One hundred and thirty eight patients participated in a two-year randomized, double-blind multicentre trial to compare monocomponent human insulin and porcine insulin in the treatment of newly diagnosed insulin dependent diabetic children with respect to development of insulin antibodies, metabolic control and B-cell function. There was no difference between the two patient groups throughout treatment either in the level of IgG insulin binding or the percentage of patients with insulin antibodies (IgG-insulin greater than 0.012 U/l).
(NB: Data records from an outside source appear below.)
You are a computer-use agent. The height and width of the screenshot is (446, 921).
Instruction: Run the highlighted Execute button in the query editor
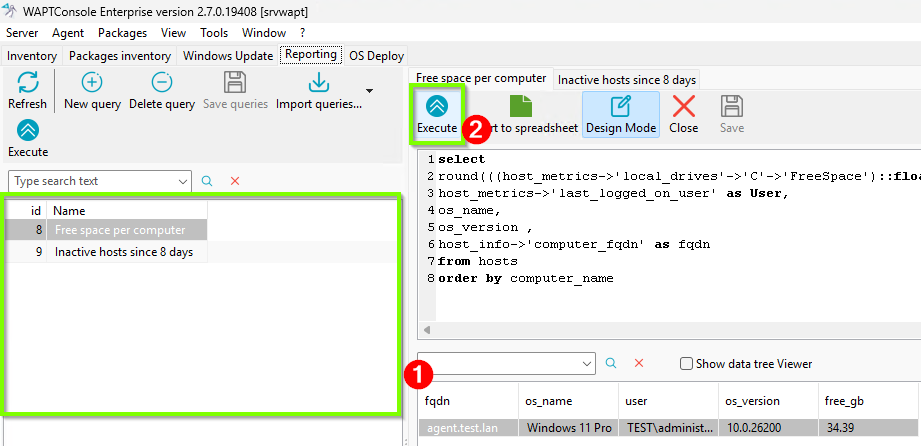pyautogui.click(x=437, y=115)
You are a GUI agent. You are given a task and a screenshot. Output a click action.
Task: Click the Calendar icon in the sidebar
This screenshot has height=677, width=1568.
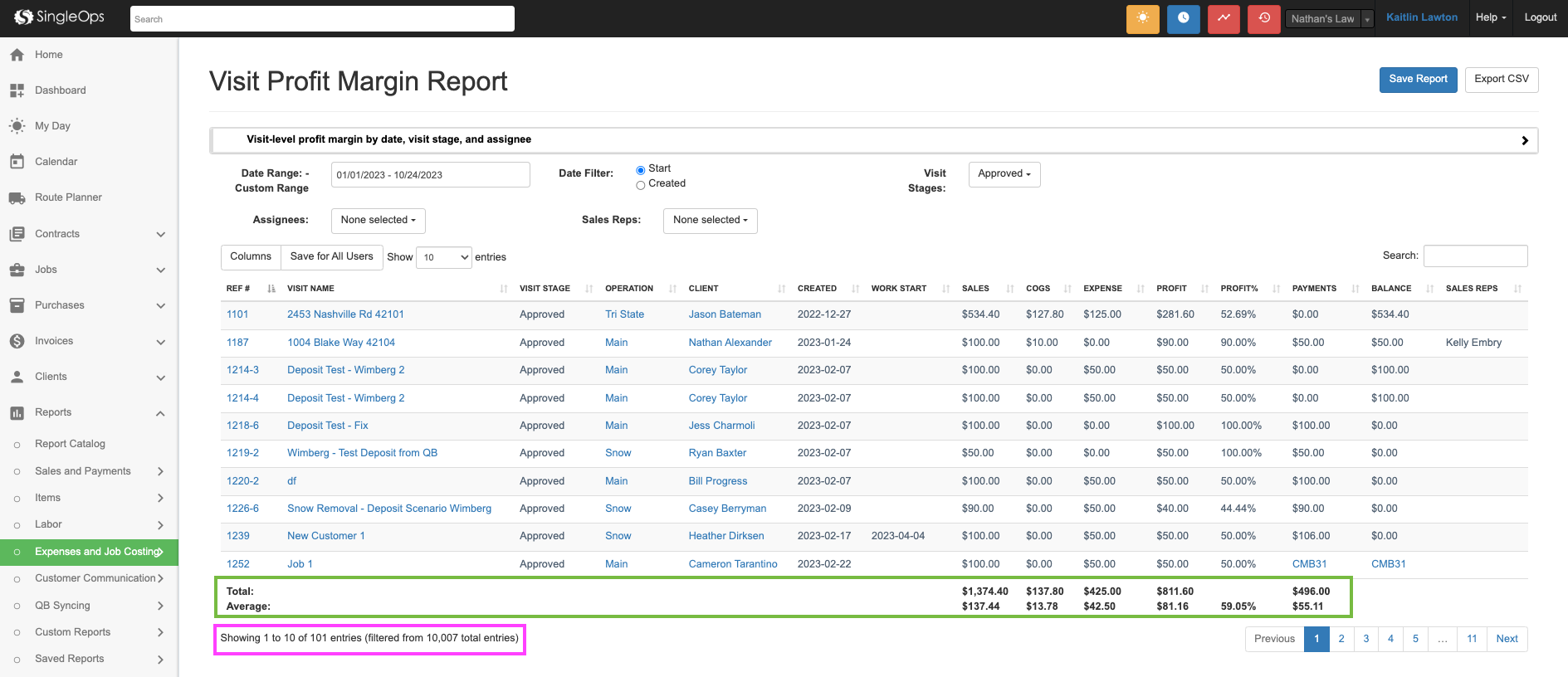pos(17,162)
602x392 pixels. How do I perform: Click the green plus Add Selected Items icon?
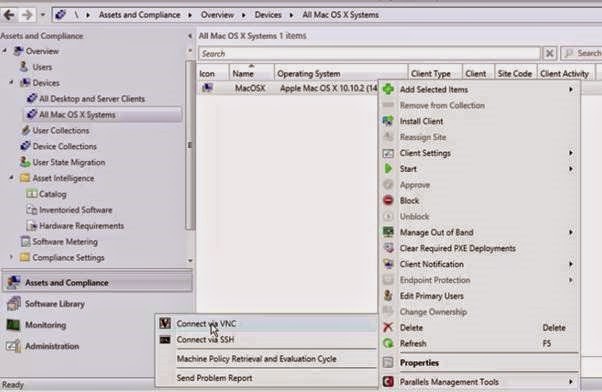point(388,89)
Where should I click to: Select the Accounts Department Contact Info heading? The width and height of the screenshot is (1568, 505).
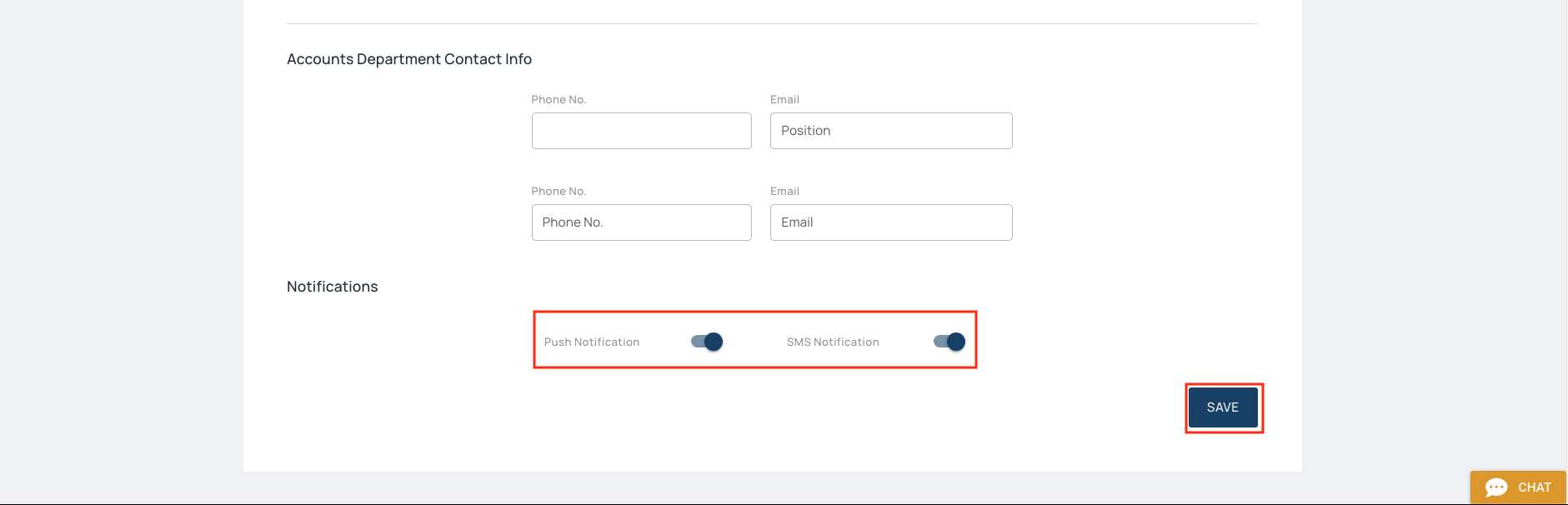[x=408, y=59]
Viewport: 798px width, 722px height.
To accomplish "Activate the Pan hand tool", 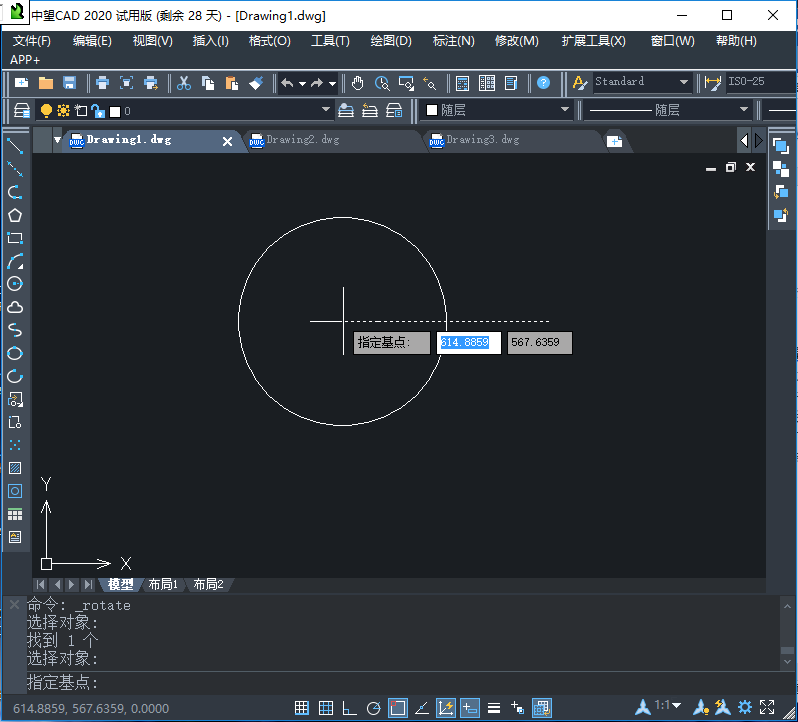I will click(358, 83).
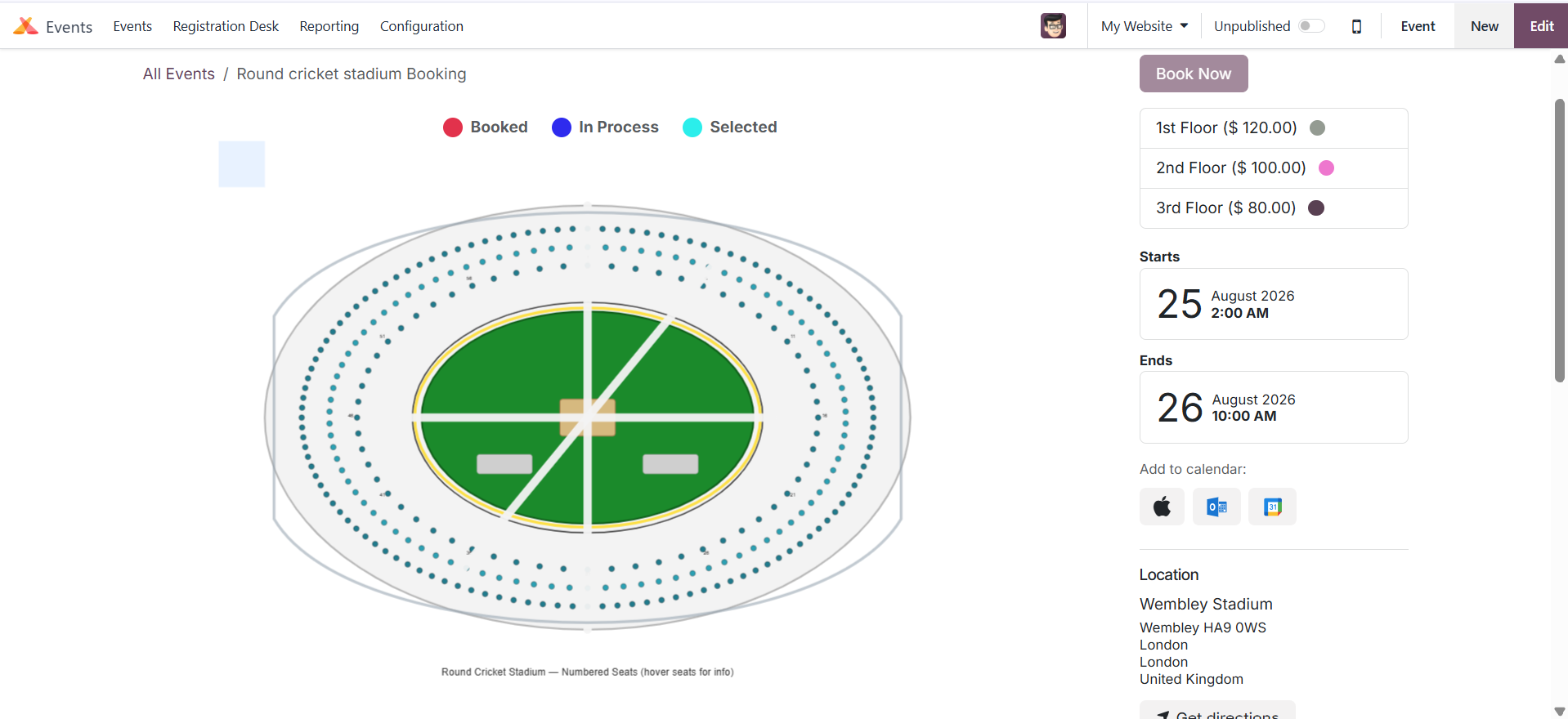Image resolution: width=1568 pixels, height=719 pixels.
Task: Click the page's vertical scrollbar
Action: pos(1560,240)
However, the estimated mean of log insulin binding values in the antibody positive patients alone was significantly lower (p less than 0.05) in the human insulin treated group at all times apart from 1 and 18 months (e.g., human insulin group at one and two years: 0.104 and 0.152 U/l, porcine insulin group at one and two years: 0.162 and 0.212 U/l). The insulin antibodies in both patient groups bound equivalent amounts of human and porcine insulin tracer. Metabolic control, insulin dosage and B-cell function in the two treatment groups were similar throughout the treatment period. It is concluded that in newly diagnosed insulin dependent diabetic children monocomponent human insulin is slightly less immunogenic than monocomponent porcine insulin, and equally effective in overall metabolic control.